Sr. No. Test parameters Initial 1M
(25°C/
60%RH) 2M
(25°C/
60%RH) 3M
(25°C/
60%RH) 3M
(2°C – 8°C)
1. Description * * * * *
2. pH 3.39 3.32 3.42 3.28 3.18
3. Clarity of solution ** ** ** ** **
4. Assay for Bendamustine hydrochloride 102.5 % 103.0 % 102.2 % 103.0 % 102.8 %
* Pale yellow colored solution filled in amber glass vial
** Solution is clear as purified water.

Table-II: Stability study of Bendamustine HCl Injection 90 mg/ml; 0.5 ml Pack at 25°C/60% RH & 2°C-8°C.
Sr. No. Test parameters Initial 1M
(25°C/
60%RH) 2M
(25°C/
60%RH) 3M
(25°C/
60%RH) 3M
(2°C – 8°C)
1. Description * * * * *
2. pH 3.46 3.38 3.51 3.36 3.21
3. Clarity of solution ** ** ** ** **
4. Assay for Bendamustine hydrochloride 101.6 % 102.6 % 100.9 % 101.6 % 102.2 %
* Pale yellow colored solution filled in amber glass vial
** Solution is clear as purified water.

The non-aqueous pharmaceutical compositions comprising bendamustine remained stable at about 2.degree. C. to about 8.degree. C. for at least 3 months.

Further, the non-aqueous pharmaceutical compositions comprising bendamustine remained stable at about 25.degree. C. for at least 3 months.

All of the compositions and methods disclosed in this invention have been described in terms of preferred embodiments, it will be apparent to those of skill in the art that variations may be applied to the compositions and methods and in the steps or in the sequence of steps of the method described herein without departing from the spirit and scope of the invention. ,CLAIMS:We claim:
1. A stable non-aqueous pharmaceutical composition comprising bendamustine or a pharmaceutically acceptable salt thereof, with at least one polar solvent and at least one stabilizer.

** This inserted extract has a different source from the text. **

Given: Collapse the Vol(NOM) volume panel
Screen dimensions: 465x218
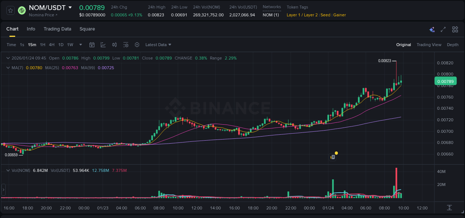Looking at the screenshot, I should [8, 170].
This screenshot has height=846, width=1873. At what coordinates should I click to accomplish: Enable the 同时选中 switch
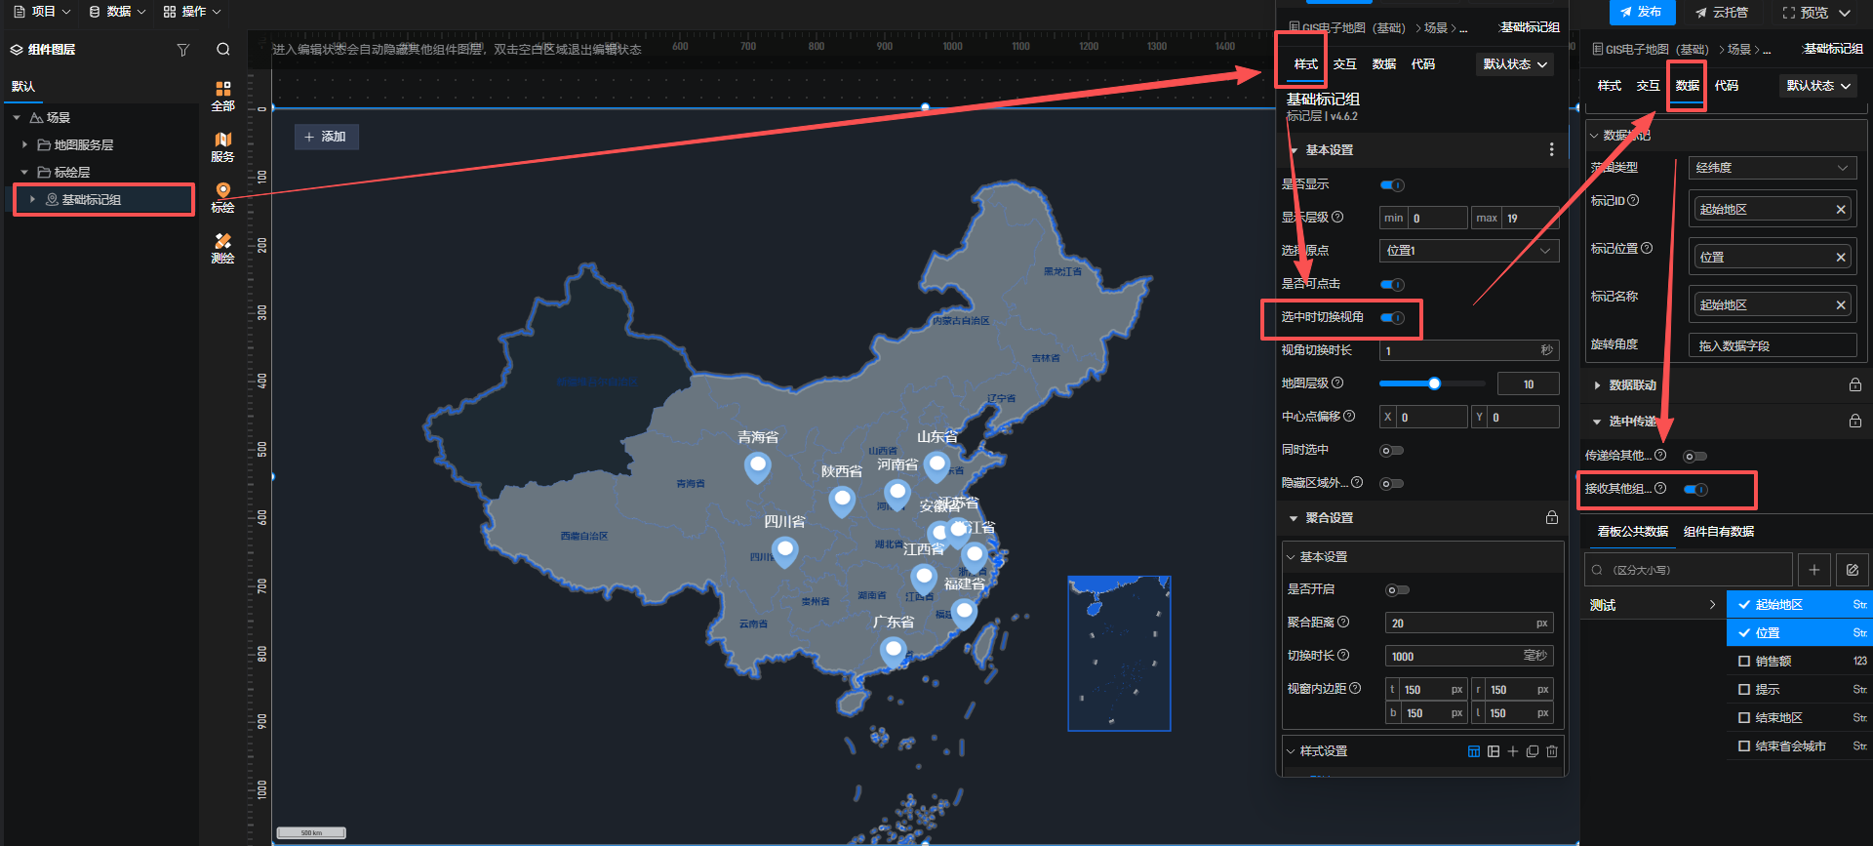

2. The stable non-aqueous pharmaceutical composition according to claim 1, wherein the polar solvent is selected from the group consisting of dimethyl acetamide, dimethyl sulfoxide, ethylene glycol, propylene glycol, polyethylene glycol, polypropylene glycol, polybutylene glycol and mixtures thereof.

3. The stable non-aqueous pharmaceutical composition according to claim 1, wherein the polar solvent is a mixture of dimethyl acetamide and polyethylene glycol in the ratio from about 10:90 to about 70:30.

4. The stable non-aqueous pharmaceutical composition according to claim 1, wherein the stabilizer is selected from the group consisting of propyl gallate, methionine, Cysteine HCl, metabisulfites, Tocopherols, Butylated hydroxyanisole (BHA), Butylated hydroxytoluene (BHT) and mixtures thereof.

5. The stable non-aqueous pharmaceutical composition according to claim 1, wherein the stabilizer is Cysteine HCl, alpha-Tocopherol or mixtures thereof.

6. The stable non-aqueous pharmaceutical composition according to claim 1, wherein the composition comprises from about 5 mg/ml to about 120 mg/ml bendamustine, or a pharmaceutically acceptable salt thereof.

7. A stable non-aqueous pharmaceutical composition comprising: i) from about 5 mg/ml to about 120 mg/ml of bendamustine or a pharmaceutically acceptable salt thereof, ii) a solvent mixture comprising dimethyl acetamide: polyethylene glycol in the ratio from about 10:90 to about 70:30, and iii) at least one stabilizer in the concentration from about 0.1 mg/ml to about 20 mg/ml.

8. A stable non-aqueous pharmaceutical composition comprising: i) 90 mg/ml of bendamustine or a pharmaceutically acceptable salt thereof, ii) a solvent mixture comprising dimethyl acetamide: polyethylene glycol in the ratio of about 33:67, and iii) Cysteine Hydrochloride in the concentration from about 0.5 mg/ml to about 2 mg/ml.

9. A stable non-aqueous pharmaceutical composition comprising: i) from about 5 mg/ml to about 120 mg/ml of bendamustine or a pharmaceutically acceptable salt thereof, ii) a solvent mixture comprising dimethyl acetamide: polyethylene glycol in the ratio from about 10:90 to about 70:30, and (iii) at least one stabilizer, wherein the composition retains at least about 95% of active ingredient, after storage at about 2.degree. C. to about 8.degree. C. for at least 3 months.

10. A stable non-aqueous pharmaceutical composition comprising: i) 90 mg/ml of bendamustine or a pharmaceutically acceptable salt thereof, ii) a solvent mixture comprising dimethyl acetamide: polyethylene glycol in the ratio from about 10:90 to about 70:30, and (iii) at least one stabilizer, wherein the composition retains at least about 95% of active ingredient, after storage at about 25.degree. C. for at least 3 months.